Exercise instructions.
Please write out, exactly as they appear, the line containing "Click the 11/7/21" and every line after it to the end of the records, and nothing more.

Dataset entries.
----------
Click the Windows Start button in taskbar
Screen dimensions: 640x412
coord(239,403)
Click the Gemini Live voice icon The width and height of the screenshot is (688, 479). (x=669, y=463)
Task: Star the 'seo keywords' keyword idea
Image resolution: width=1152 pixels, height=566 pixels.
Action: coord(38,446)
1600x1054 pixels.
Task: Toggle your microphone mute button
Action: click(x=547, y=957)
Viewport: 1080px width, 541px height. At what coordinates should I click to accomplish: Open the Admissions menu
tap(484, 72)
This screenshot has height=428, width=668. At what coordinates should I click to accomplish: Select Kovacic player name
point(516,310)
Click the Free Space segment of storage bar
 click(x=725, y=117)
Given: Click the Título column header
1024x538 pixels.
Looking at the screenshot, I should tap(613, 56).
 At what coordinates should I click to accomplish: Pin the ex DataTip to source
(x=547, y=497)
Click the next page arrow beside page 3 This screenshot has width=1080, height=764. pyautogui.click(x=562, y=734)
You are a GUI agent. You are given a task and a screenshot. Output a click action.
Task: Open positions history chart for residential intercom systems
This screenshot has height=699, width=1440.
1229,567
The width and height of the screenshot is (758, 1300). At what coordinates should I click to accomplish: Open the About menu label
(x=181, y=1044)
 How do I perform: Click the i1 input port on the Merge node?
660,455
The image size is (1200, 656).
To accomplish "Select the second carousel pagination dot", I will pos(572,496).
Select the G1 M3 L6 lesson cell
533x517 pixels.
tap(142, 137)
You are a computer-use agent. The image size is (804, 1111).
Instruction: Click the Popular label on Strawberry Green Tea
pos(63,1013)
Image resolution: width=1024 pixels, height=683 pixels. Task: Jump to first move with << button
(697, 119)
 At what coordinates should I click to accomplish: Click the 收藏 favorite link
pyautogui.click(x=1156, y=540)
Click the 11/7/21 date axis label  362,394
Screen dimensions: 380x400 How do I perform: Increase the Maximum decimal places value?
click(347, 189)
----------
Result of the task.
Click the 11/7/21 date axis label  362,394
Screen dimensions: 380x400 How do I perform: Increase the Maximum decimal places value?
click(347, 189)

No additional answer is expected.